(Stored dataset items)
[start]
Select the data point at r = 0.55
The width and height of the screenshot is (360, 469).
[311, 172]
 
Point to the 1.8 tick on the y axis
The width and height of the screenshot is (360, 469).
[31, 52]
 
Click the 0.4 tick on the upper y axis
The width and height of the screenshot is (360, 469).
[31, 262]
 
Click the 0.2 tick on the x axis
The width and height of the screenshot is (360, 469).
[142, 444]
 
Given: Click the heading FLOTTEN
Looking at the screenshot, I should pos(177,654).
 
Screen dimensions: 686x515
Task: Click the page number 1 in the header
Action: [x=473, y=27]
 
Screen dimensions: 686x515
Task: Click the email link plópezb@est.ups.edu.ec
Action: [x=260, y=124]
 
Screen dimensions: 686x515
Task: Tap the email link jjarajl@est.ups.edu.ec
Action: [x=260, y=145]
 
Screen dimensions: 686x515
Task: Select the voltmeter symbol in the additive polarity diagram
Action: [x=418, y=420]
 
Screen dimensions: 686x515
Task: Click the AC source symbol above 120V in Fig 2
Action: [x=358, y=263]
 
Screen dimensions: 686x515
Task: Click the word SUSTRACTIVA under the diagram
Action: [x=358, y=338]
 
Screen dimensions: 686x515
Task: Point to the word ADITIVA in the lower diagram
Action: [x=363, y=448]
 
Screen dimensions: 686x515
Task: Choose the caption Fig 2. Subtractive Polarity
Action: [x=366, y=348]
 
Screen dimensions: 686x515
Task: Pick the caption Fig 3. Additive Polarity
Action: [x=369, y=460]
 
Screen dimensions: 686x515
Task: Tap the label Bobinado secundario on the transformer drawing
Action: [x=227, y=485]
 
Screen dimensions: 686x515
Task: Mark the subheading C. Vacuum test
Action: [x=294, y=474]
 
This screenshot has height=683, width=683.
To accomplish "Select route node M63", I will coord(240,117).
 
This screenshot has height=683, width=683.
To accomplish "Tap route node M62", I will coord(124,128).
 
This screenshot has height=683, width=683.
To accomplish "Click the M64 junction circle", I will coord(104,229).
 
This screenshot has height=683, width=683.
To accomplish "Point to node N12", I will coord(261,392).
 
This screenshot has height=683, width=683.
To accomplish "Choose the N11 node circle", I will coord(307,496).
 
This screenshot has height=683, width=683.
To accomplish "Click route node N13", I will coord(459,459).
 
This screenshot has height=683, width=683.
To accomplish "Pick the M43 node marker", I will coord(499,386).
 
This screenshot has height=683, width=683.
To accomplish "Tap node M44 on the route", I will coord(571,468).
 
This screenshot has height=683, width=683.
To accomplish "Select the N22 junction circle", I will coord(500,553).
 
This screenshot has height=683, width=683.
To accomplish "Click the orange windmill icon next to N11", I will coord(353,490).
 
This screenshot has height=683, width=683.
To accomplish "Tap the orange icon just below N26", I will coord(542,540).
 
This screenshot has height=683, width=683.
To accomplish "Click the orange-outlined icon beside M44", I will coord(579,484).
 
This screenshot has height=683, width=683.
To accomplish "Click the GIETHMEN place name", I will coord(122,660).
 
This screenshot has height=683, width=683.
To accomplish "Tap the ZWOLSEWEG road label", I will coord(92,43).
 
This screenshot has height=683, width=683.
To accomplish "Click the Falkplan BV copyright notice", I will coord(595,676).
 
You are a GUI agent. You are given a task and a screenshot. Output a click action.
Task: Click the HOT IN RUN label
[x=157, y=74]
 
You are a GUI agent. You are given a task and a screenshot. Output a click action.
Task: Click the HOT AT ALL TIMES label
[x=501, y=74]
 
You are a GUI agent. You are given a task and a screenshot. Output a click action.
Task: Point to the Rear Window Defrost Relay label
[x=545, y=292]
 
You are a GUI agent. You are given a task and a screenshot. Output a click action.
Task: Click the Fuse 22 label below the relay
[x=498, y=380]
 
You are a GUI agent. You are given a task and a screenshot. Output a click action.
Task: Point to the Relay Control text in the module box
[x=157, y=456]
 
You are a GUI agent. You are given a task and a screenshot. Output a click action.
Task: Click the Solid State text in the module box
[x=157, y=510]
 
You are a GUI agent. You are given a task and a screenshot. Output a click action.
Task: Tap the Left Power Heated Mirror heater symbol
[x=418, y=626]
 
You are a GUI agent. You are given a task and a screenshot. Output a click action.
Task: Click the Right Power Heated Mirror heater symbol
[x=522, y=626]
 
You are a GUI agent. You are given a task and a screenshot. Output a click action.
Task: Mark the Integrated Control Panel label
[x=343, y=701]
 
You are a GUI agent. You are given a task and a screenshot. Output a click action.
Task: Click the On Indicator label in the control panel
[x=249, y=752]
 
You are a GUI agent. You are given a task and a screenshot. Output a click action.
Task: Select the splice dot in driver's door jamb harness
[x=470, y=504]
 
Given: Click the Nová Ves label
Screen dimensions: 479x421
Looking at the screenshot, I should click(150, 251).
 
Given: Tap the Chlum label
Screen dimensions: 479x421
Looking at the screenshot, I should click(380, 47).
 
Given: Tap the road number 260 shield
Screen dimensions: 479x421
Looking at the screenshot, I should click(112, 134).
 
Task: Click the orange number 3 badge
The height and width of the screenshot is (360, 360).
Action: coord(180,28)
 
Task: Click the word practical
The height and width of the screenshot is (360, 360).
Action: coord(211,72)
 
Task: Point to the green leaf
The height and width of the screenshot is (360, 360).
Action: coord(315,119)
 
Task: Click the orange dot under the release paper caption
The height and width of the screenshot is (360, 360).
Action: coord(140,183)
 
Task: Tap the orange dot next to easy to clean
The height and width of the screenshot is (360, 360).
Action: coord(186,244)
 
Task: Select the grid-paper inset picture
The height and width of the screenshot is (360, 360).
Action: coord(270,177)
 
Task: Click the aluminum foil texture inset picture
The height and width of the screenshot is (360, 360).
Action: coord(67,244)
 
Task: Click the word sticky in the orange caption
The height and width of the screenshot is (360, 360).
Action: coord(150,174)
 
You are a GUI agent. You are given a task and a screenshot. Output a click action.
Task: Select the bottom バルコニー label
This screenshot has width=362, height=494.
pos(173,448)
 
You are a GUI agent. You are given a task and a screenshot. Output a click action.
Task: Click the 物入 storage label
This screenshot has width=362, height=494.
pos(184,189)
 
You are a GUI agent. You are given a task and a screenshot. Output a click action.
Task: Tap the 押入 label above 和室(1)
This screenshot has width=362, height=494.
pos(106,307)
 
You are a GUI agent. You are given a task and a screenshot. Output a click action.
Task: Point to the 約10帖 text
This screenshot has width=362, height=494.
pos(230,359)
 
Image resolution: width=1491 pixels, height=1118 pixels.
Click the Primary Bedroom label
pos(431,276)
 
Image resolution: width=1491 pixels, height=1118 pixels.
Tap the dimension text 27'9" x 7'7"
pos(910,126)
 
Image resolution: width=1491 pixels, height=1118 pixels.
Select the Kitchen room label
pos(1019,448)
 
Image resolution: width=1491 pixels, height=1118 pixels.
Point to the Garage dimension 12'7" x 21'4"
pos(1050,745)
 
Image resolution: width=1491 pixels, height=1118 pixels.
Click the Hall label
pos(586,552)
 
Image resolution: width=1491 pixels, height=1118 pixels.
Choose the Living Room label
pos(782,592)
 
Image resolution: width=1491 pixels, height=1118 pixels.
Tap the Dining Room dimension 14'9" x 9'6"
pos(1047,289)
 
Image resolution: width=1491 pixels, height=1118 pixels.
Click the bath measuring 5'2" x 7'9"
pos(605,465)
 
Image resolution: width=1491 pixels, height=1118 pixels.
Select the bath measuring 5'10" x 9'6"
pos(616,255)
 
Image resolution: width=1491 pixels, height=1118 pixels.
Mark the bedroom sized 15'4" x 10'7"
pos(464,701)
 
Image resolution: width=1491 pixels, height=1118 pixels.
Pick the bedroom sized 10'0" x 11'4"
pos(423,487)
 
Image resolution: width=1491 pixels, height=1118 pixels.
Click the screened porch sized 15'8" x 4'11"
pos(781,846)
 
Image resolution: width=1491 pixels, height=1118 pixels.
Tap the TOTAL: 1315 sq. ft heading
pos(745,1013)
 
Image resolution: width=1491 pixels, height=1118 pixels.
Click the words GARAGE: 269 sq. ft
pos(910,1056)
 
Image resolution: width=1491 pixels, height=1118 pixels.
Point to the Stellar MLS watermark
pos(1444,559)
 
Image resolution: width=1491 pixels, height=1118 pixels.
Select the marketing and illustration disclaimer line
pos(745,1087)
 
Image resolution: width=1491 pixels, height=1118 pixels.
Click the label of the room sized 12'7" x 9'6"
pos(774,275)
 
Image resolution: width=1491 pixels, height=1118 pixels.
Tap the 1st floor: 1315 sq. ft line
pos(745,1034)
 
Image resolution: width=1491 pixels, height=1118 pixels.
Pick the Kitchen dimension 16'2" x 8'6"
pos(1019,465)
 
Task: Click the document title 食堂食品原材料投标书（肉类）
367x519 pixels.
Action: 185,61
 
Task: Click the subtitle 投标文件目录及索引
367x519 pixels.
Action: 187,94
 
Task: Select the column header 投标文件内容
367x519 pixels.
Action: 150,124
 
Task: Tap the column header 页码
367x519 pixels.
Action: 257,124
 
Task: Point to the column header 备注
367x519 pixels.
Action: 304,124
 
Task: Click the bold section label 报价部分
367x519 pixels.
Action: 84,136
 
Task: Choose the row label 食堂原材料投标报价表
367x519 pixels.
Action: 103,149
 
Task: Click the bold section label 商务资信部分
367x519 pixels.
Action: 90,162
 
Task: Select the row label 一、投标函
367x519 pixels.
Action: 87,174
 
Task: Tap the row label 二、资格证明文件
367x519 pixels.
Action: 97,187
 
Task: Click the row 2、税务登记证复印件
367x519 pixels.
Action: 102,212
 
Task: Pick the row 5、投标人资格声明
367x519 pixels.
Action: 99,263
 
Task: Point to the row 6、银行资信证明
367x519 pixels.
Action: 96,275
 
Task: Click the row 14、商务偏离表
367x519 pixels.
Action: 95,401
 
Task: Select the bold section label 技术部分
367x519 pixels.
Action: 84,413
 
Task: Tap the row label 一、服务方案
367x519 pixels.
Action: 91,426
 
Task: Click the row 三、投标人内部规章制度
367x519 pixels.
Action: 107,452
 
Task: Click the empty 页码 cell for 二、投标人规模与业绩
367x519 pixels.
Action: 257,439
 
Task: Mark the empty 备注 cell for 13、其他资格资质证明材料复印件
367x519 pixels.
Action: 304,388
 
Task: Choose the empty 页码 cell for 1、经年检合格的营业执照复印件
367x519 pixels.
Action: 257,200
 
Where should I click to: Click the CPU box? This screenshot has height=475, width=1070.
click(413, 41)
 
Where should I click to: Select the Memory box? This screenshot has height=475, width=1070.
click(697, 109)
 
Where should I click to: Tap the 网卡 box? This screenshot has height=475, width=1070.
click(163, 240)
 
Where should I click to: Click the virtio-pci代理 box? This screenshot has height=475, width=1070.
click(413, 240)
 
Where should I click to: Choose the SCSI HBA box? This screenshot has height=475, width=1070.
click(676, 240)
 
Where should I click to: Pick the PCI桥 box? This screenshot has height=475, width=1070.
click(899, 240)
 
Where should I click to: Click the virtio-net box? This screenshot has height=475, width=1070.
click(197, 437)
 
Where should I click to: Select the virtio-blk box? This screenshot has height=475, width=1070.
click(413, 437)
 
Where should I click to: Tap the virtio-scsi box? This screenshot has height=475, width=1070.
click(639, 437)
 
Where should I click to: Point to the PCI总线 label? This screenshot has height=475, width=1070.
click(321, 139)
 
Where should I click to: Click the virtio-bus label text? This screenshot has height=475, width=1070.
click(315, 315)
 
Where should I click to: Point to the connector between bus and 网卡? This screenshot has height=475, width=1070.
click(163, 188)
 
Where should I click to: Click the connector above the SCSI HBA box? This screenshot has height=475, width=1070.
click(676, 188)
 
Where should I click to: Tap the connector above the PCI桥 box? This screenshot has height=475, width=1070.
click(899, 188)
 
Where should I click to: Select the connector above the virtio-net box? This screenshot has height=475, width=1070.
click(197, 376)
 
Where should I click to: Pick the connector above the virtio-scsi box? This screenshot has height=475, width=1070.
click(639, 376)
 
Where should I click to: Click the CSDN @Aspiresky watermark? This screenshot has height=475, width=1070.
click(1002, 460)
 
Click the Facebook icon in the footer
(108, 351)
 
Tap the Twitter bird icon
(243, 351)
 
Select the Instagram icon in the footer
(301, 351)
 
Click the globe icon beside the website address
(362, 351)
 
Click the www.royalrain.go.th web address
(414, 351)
[end]
Written problem ▸ Starting at the first of the entries and ending at the line containing "Action: [x=260, y=145]", rename "Screen dimensions" to "Display size" and reproduce those lines with nothing else changed.

Exercise answer ▸
Select the data point at r = 0.55
The width and height of the screenshot is (360, 469).
[311, 172]
 
Point to the 1.8 tick on the y axis
The width and height of the screenshot is (360, 469).
[31, 52]
 
Click the 0.4 tick on the upper y axis
The width and height of the screenshot is (360, 469).
[31, 262]
 
Click the 0.2 tick on the x axis
The width and height of the screenshot is (360, 469).
[142, 444]
 
Given: Click the heading FLOTTEN
Looking at the screenshot, I should pos(177,654).
 
Display size: 686x515
Task: Click the page number 1 in the header
Action: [x=473, y=27]
 
Display size: 686x515
Task: Click the email link plópezb@est.ups.edu.ec
Action: [x=260, y=124]
 
Display size: 686x515
Task: Tap the email link jjarajl@est.ups.edu.ec
Action: [x=260, y=145]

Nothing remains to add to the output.